» **PROBLEM DESCRIPTION**
Update the items from the line that has "Given: Select the 240克 weight value" through the line that has "tap(38, 741)", changing "Resource Pool" to "Storage Pool" and leaving everything else unchanged.

══════

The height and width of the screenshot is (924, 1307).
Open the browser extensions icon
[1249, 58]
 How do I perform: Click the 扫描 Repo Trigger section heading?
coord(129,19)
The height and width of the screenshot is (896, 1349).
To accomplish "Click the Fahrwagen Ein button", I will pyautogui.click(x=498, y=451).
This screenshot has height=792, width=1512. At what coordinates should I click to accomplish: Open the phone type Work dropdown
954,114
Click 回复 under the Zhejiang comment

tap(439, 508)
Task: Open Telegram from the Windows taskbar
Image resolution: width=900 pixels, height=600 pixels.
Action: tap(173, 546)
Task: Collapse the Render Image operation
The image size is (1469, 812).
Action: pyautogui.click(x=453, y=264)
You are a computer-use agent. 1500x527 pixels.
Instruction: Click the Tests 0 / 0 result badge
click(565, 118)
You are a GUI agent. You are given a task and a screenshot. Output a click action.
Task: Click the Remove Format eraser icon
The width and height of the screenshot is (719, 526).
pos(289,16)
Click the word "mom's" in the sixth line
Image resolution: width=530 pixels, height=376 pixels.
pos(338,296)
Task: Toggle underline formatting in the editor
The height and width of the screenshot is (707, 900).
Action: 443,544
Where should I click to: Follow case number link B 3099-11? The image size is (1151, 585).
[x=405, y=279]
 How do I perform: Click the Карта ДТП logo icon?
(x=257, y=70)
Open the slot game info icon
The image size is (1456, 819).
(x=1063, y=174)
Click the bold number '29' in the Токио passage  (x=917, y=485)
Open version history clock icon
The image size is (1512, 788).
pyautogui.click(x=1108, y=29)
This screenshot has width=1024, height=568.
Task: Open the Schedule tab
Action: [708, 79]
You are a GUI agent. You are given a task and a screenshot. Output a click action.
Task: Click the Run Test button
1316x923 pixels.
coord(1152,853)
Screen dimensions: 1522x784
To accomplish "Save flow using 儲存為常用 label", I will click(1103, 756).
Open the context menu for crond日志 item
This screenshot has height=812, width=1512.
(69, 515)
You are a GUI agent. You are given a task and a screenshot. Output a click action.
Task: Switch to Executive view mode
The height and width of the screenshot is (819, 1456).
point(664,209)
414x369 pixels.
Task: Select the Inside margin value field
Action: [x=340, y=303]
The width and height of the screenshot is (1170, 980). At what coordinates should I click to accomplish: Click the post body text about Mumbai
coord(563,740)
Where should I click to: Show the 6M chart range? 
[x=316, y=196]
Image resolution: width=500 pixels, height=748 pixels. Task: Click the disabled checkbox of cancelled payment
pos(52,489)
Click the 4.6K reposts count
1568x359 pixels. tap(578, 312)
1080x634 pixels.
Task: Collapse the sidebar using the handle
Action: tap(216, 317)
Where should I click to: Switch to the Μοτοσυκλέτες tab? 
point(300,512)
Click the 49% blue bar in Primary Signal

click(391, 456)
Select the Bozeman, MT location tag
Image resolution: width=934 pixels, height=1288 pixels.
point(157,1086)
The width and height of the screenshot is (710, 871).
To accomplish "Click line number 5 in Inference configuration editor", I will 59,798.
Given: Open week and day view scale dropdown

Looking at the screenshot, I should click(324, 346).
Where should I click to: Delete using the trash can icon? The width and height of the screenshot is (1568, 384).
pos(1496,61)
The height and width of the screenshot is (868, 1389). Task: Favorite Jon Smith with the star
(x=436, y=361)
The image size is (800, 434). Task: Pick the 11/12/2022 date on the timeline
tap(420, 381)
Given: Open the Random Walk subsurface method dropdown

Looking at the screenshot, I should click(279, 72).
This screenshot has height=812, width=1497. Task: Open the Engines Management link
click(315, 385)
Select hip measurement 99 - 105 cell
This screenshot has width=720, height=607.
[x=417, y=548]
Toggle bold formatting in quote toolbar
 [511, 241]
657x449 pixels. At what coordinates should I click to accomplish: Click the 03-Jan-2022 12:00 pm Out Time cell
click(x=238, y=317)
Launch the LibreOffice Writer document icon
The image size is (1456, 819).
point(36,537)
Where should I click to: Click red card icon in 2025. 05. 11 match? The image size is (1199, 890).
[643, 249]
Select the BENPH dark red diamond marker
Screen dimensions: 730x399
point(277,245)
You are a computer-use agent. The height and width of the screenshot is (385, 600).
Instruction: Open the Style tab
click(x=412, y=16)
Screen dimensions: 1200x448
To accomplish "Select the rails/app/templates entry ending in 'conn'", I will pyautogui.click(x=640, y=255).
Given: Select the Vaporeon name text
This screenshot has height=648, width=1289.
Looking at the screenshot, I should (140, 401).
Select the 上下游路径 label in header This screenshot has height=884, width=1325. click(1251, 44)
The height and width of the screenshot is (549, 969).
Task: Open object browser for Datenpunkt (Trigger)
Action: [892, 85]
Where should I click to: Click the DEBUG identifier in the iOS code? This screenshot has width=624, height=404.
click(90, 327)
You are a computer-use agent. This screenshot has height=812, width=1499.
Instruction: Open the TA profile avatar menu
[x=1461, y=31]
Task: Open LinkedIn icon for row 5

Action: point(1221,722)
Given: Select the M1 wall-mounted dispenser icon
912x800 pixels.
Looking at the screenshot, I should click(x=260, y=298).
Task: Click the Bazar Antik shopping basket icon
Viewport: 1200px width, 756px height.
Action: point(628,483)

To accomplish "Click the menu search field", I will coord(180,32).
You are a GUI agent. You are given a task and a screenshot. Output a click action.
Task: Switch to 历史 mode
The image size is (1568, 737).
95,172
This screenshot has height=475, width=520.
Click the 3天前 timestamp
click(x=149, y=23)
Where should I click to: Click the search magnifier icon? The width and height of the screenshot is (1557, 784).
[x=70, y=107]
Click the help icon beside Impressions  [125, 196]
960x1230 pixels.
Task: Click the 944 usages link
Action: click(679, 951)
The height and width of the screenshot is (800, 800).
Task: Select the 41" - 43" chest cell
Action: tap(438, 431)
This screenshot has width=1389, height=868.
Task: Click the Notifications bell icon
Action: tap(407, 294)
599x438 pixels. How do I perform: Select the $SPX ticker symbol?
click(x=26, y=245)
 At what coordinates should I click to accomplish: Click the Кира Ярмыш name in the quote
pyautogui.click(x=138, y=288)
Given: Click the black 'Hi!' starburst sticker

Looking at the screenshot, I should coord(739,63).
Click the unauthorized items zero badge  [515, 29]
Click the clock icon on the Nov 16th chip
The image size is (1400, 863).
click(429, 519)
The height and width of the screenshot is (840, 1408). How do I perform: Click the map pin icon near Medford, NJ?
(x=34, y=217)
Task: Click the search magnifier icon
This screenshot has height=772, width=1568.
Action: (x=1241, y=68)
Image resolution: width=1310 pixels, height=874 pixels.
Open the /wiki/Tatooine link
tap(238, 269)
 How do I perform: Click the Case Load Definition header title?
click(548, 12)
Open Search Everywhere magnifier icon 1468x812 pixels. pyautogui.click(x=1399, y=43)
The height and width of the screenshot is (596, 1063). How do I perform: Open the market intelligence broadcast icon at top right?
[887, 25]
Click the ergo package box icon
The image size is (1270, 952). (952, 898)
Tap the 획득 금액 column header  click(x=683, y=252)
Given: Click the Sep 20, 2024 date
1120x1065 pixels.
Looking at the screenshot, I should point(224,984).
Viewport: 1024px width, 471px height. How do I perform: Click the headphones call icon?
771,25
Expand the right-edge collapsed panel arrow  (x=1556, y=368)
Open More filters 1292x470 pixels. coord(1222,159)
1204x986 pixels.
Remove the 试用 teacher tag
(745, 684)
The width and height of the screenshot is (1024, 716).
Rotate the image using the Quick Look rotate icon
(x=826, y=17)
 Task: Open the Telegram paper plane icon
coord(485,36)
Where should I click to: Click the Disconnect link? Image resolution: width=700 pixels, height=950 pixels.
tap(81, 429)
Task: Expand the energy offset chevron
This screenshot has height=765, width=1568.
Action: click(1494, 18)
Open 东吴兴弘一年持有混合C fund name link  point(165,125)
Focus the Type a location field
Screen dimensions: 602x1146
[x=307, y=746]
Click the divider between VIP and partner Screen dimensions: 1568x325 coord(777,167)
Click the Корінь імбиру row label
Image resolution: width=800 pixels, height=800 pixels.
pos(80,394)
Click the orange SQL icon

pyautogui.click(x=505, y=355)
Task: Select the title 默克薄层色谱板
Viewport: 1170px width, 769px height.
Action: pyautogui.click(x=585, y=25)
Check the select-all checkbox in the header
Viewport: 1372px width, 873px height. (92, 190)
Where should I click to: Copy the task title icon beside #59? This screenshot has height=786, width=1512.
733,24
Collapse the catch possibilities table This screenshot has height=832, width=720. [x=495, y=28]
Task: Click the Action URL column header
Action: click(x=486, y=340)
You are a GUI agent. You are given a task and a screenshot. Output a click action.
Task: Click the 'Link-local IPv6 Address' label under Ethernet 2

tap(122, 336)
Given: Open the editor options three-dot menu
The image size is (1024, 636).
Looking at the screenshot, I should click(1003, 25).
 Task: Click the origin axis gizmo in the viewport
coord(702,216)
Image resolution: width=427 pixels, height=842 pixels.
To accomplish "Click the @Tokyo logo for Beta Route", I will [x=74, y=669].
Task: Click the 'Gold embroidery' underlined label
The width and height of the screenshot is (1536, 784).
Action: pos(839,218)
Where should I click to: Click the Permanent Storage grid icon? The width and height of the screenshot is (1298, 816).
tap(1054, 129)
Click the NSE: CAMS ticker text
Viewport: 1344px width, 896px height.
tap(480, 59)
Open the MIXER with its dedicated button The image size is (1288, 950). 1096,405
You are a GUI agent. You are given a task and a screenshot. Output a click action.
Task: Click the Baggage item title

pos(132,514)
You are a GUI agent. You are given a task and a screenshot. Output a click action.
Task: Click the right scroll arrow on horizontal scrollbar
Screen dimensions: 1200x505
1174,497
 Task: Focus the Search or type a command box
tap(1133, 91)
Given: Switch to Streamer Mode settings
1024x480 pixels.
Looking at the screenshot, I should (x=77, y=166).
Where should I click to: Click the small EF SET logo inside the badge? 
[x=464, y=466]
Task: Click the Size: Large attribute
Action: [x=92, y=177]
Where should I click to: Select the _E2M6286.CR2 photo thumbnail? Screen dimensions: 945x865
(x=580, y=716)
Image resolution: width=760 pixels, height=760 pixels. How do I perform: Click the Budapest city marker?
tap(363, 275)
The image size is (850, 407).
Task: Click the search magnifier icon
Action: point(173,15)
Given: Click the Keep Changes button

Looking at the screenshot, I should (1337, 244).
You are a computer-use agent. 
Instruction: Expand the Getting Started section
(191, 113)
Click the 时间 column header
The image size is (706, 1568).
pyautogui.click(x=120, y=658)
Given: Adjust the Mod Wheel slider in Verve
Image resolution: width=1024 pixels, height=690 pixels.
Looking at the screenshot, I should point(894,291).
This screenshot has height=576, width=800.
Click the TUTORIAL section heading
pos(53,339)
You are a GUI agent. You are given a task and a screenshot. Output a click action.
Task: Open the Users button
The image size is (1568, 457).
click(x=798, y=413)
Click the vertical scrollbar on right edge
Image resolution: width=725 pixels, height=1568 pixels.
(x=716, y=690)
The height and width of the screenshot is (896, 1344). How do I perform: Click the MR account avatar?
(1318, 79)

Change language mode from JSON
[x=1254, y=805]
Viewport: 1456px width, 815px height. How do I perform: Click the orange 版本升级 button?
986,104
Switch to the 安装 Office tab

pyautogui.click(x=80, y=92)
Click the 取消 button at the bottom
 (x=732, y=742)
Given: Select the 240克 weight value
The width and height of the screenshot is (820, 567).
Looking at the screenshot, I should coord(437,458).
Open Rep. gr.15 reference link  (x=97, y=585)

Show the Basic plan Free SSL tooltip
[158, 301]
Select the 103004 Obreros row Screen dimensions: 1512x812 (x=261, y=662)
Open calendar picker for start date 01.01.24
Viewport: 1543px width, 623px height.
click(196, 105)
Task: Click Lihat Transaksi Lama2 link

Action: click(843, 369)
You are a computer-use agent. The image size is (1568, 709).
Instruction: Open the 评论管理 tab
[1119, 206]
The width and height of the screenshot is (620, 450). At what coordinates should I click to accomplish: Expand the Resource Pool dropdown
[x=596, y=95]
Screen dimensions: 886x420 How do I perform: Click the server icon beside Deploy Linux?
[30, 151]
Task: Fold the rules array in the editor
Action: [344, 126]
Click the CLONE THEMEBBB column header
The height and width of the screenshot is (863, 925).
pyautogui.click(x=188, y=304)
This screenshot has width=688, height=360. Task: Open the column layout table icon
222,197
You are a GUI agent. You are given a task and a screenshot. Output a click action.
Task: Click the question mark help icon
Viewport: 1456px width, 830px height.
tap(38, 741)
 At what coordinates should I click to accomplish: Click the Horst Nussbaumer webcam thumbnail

══════

» **FINAL RESULT**
Given: Select the 240克 weight value
The width and height of the screenshot is (820, 567).
Looking at the screenshot, I should coord(437,458).
Open Rep. gr.15 reference link  (x=97, y=585)

Show the Basic plan Free SSL tooltip
[158, 301]
Select the 103004 Obreros row Screen dimensions: 1512x812 (x=261, y=662)
Open calendar picker for start date 01.01.24
Viewport: 1543px width, 623px height.
click(196, 105)
Task: Click Lihat Transaksi Lama2 link

Action: click(843, 369)
You are a computer-use agent. The image size is (1568, 709).
Instruction: Open the 评论管理 tab
[1119, 206]
The width and height of the screenshot is (620, 450). At what coordinates should I click to accomplish: Expand the Storage Pool dropdown
[x=596, y=95]
Screen dimensions: 886x420 How do I perform: Click the server icon beside Deploy Linux?
[30, 151]
Task: Fold the rules array in the editor
Action: [344, 126]
Click the CLONE THEMEBBB column header
The height and width of the screenshot is (863, 925).
pyautogui.click(x=188, y=304)
This screenshot has width=688, height=360. Task: Open the column layout table icon
222,197
You are a GUI agent. You are given a task and a screenshot. Output a click action.
Task: Click the question mark help icon
Viewport: 1456px width, 830px height.
tap(38, 741)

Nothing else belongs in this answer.